--- Studientext ---

Die Studie widmet sich zentral der Zunahme ausländerfeindlicher Positionen in der Gesellschaft. 24,1 Prozent der Bevölkerung zeigten demnach aktuelle ausländerfeindliche Einstellungen, 2014 nur 20,4 Prozent. Im Osten steigt dieser Wert von 22,7 Prozent in 2014 auf 30,9 Prozent in 2018 deutlich stärker an. Diese Werte werden methodisch gleichbleibend in der Leipziger Studie an den Behauptungen festgemacht, dass Ausländer den Sozialstaat ausnutzten, bei knapper werdenden Arbeitsplätzen zurückgeschickt werden sollten und die Bundesrepublik gefährlich überfremdet sei. Die Überfremdungsthese teilen mittlerweile manifest 44,6 Prozent der ostdeutschen Befragten und 33,6 der westdeutschen.

--- Daten ---

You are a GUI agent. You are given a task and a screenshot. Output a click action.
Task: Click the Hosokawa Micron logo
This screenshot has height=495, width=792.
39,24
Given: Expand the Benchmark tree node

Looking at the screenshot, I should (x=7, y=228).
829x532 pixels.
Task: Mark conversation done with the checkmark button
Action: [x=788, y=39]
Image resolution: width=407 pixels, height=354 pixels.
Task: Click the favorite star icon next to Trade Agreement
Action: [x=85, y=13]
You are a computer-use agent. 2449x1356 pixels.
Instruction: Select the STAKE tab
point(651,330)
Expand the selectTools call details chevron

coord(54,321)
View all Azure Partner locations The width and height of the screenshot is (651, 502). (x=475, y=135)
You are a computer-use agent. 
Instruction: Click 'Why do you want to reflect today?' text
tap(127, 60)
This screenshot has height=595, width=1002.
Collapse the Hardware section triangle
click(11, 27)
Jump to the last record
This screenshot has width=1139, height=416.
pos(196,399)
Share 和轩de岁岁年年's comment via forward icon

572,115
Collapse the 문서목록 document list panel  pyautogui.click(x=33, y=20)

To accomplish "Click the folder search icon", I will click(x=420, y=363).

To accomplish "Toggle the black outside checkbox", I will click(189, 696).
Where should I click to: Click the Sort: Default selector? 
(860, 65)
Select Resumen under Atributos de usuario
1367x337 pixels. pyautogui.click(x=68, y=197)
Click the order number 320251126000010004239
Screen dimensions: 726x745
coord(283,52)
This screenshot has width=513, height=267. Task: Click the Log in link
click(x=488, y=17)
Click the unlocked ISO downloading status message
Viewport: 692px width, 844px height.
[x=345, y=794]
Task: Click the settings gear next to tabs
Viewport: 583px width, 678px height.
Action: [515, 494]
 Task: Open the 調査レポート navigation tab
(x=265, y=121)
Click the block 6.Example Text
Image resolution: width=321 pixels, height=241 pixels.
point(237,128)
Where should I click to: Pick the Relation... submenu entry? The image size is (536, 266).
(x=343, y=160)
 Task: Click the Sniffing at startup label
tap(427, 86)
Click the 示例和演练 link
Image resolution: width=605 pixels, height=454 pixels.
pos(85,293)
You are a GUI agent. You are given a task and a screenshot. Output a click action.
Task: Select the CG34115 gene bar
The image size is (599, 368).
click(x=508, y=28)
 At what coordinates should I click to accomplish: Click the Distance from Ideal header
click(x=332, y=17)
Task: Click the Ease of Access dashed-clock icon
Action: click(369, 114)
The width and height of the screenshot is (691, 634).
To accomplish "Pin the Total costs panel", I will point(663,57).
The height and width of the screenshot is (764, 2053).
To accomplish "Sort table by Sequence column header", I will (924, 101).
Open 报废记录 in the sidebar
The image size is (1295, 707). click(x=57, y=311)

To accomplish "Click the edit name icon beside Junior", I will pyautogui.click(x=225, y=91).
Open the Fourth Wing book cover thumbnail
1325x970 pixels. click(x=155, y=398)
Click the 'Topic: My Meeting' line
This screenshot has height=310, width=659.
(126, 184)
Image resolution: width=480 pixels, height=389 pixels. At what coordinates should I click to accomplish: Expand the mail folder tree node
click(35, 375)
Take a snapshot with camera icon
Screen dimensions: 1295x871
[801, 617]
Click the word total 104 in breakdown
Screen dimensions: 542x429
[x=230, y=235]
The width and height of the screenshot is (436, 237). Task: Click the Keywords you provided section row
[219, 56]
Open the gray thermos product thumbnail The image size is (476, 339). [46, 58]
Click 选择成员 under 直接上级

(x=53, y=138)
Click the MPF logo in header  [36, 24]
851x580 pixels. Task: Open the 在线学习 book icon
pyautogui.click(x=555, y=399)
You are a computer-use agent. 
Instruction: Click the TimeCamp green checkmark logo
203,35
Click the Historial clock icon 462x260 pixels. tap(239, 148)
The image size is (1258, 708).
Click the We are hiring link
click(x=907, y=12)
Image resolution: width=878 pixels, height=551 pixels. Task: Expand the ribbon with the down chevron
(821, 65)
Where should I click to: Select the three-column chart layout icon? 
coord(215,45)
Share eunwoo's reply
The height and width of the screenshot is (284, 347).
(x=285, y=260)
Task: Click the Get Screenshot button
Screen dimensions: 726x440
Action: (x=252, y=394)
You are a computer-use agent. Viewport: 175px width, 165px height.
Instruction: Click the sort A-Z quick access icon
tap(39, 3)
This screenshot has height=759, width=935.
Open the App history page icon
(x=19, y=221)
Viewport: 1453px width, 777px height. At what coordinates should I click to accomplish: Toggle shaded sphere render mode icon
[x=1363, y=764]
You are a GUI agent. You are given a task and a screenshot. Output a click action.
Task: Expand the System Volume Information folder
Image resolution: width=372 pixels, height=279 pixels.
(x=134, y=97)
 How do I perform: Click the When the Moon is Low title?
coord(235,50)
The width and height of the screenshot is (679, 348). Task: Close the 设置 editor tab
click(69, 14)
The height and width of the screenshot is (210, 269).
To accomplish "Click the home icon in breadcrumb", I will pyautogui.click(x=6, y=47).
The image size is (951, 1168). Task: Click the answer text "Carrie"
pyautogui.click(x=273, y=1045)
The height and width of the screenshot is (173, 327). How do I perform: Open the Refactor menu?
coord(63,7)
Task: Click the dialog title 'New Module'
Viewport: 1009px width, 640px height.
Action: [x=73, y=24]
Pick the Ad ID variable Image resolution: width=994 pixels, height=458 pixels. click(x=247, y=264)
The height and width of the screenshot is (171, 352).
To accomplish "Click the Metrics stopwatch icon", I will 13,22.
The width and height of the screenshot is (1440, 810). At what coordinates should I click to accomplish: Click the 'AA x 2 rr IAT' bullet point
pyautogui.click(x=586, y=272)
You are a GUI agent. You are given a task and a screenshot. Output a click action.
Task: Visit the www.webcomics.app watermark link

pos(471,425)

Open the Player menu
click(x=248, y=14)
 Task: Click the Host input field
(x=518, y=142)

---

= Aufgaben =
A. Geben Sie aus dem Studientext den Abschnitt wörtlich wieder, der bei den Worten „Die Studie widmet“ beginnt und nach den Worten „33,6 der westdeutschen.“ endet.
B. Übersetzen Sie folgenden Satz aus dem Studientext ins Englische: „Im Osten steigt dieser Wert von 22,7 Prozent in 2014 auf 30,9 Prozent in 2018 deutlich stärker an.“
C. Erläutern Sie anhand des Studientexts, woran die Leipziger Studie ausländerfeindliche Einstellungen methodisch festmacht.
Für die Bearbeitung werden die Daten nicht benötigt.

= Ihre Antworten =
A.
Die Studie widmet sich zentral der Zunahme ausländerfeindlicher Positionen in der Gesellschaft. 24,1 Prozent der Bevölkerung zeigten demnach aktuelle ausländerfeindliche Einstellungen, 2014 nur 20,4 Prozent. Im Osten steigt dieser Wert von 22,7 Prozent in 2014 auf 30,9 Prozent in 2018 deutlich stärker an. Diese Werte werden methodisch gleichbleibend in der Leipziger Studie an den Behauptungen festgemacht, dass Ausländer den Sozialstaat ausnutzten, bei knapper werdenden Arbeitsplätzen zurückgeschickt werden sollten und die Bundesrepublik gefährlich überfremdet sei. Die Überfremdungsthese teilen mittlerweile manifest 44,6 Prozent der ostdeutschen Befragten und 33,6 der westdeutschen.

B. In the East, this value rises considerably more sharply, from 22.7 percent in 2014 to 30.9 percent in 2018.

C. Die Leipziger Studie misst ausländerfeindliche Einstellungen methodisch gleichbleibend an drei Behauptungen. Demnach nutzten Ausländer den Sozialstaat aus und sollten bei knapper werdenden Arbeitsplätzen zurückgeschickt werden. Außerdem sei die Bundesrepublik gefährlich überfremdet.